Les facs et les établissements d’enseignement supérieurs privés ont de beaux jours devant eux. Il sera toujours facile de dire que c’est ce que le gouvernement cherchait. Un peu trop facile ! Et que dire des diplômes qui seront délivrés cette année ? Quelle valeur auront-ils ?

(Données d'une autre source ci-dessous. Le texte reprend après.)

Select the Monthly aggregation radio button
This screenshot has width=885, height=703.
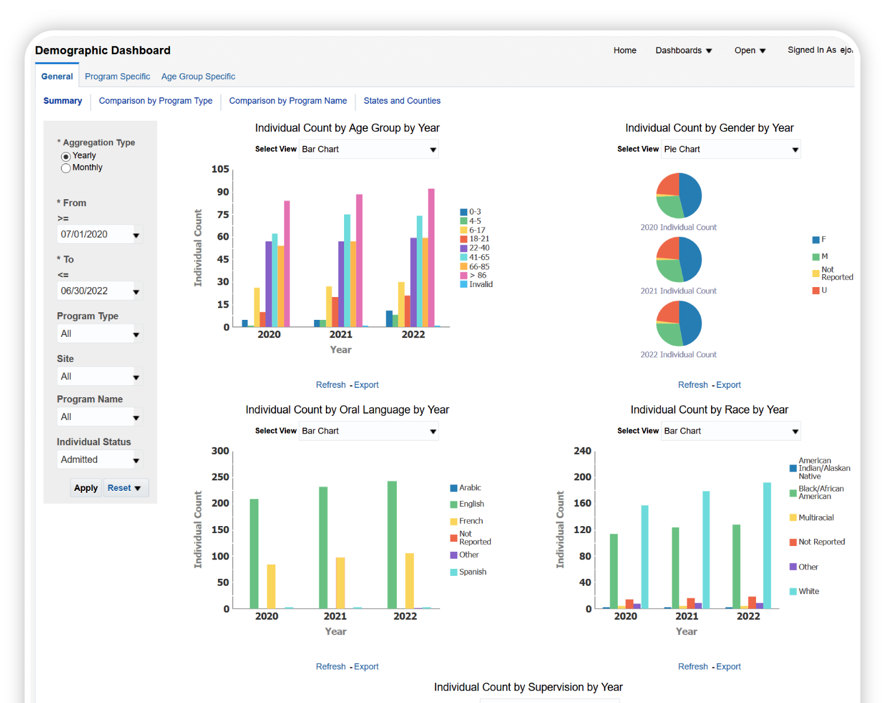(x=66, y=168)
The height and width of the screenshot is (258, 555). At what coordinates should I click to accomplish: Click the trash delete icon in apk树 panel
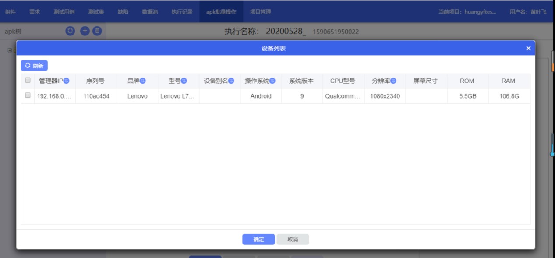click(x=97, y=31)
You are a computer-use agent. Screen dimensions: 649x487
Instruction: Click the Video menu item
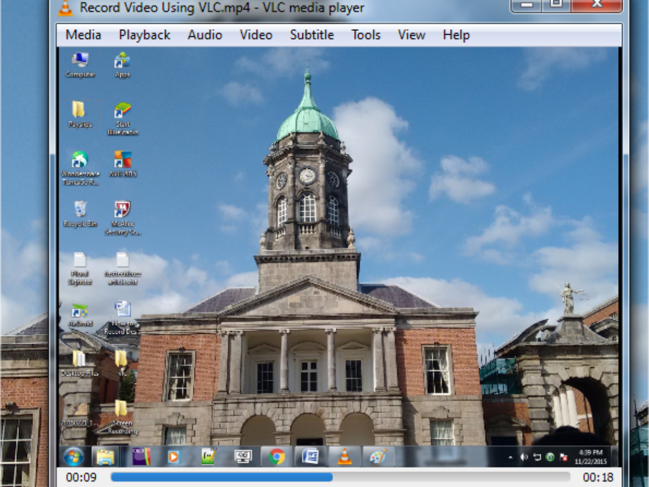pos(256,35)
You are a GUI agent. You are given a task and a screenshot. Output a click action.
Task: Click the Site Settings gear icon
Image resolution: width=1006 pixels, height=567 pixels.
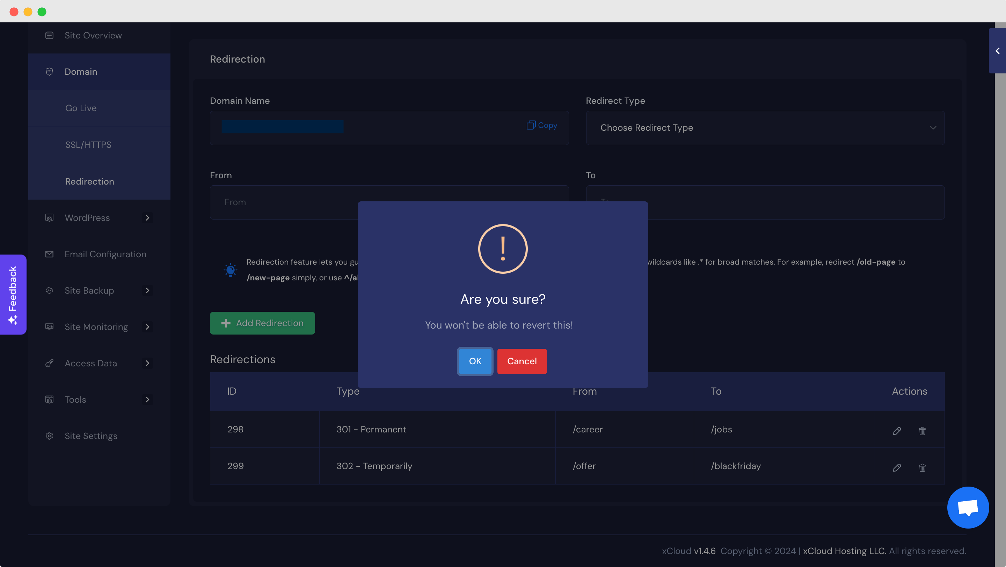[49, 436]
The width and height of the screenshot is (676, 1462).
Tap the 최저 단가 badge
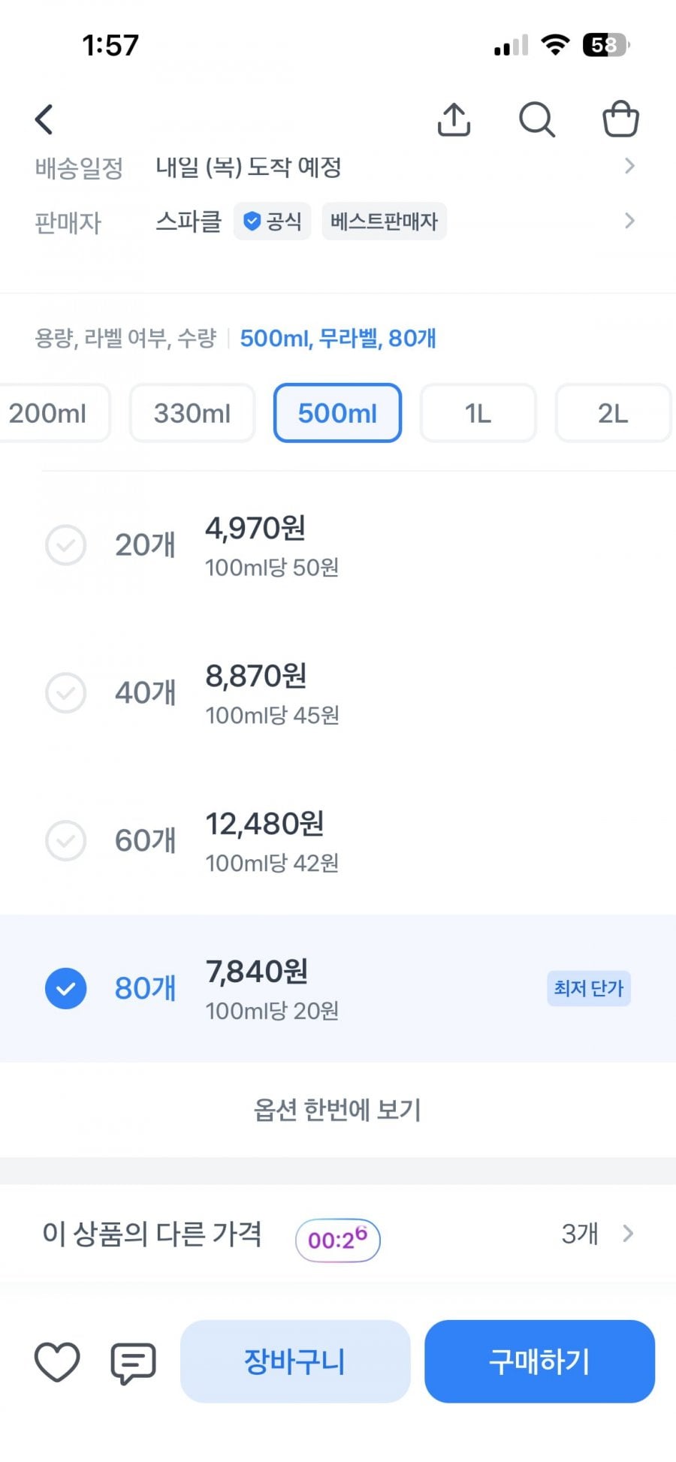(588, 987)
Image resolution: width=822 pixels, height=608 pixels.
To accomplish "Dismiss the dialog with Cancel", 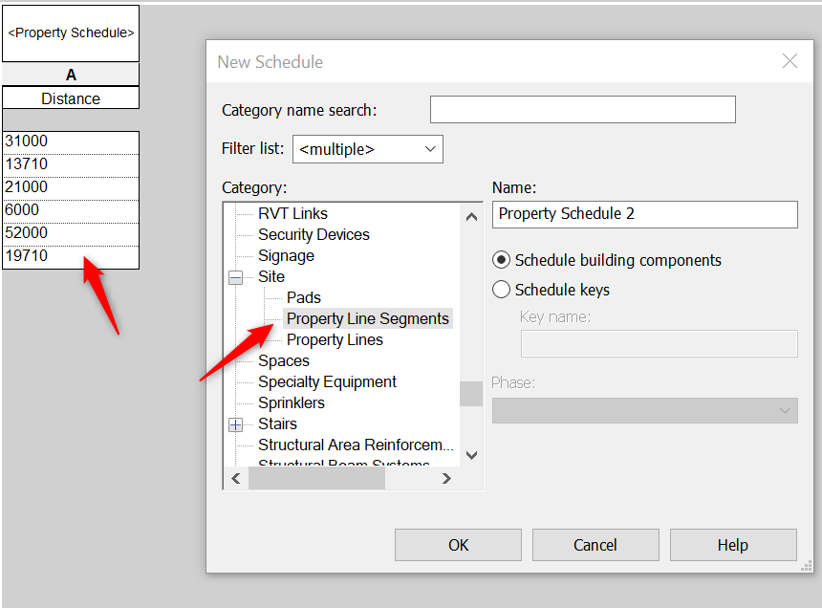I will pos(595,544).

La crise que traverse le système éducatif est, bien plus qu’une crise de système, une crise idéologique et catégorielle. Une crise du personnel enseignant, majoritairement aveuglé par une idéologie vaguement rousseauiste, alors que le monde a bien changé, et qui s’accroche à ses avantages acquis comme une tique au mollet d’un marcheur. Ils se sont coupés de la réalité et n’acceptent pas qu’on s’introduise dans leur territoire. Alors vous parlez, si un gouvernement,  de droite de surcroît, prétend changer les choses … Et pourtant, il faudra bien un jour, non seulement « dégraisser le mammouth », mais aussi le faire muer. Le gouvernement a raison de ne pas céder sur l’essentiel. Et puis, le mandat des électeurs est plus légitime que…- vous connaissez la suite.

 

 

                                                           

Commentaires

jibe124

J'ai vécu 1968 en tant qu'étudiant. Je me suis d'emblée retrouvé du coté des non-grévistes. J'étais consterné devant la puérilité des revendications. Le foisonnement de "conneries" des semeurs de chienlit, encouragés par des professeurs complaisants et gauchistes.
Résultat des courses nous avons passé nos examens en septembre avec l'impossibilité de trouver un job d'été.
J'ai (mal) vécu 1968 à l'envers.J e ressent aujourd'hui le désarroi des majorités silencieuses. Je les conjure de se faire respecter et d'avoir le courage de clamer leur colère vis à vis de minorités agissantes, politisées et irresponsables. Il faut savoir que dans ces situations on retrouve des nervis , non étudiants qui dictent leur loi dans les amphis et à la porte des locaux universitaires.
Nous avons mené ce combat il y a 41 ans malgré l'importance des communistes et des gauchistes qui représentaient plus du quart de l'électorat et qui avaient pour modèle unique l'URSS et la RDA.
Une autre époque ...
Que les jeunes Français sauvent leur université, maintenant, aujourd'hui.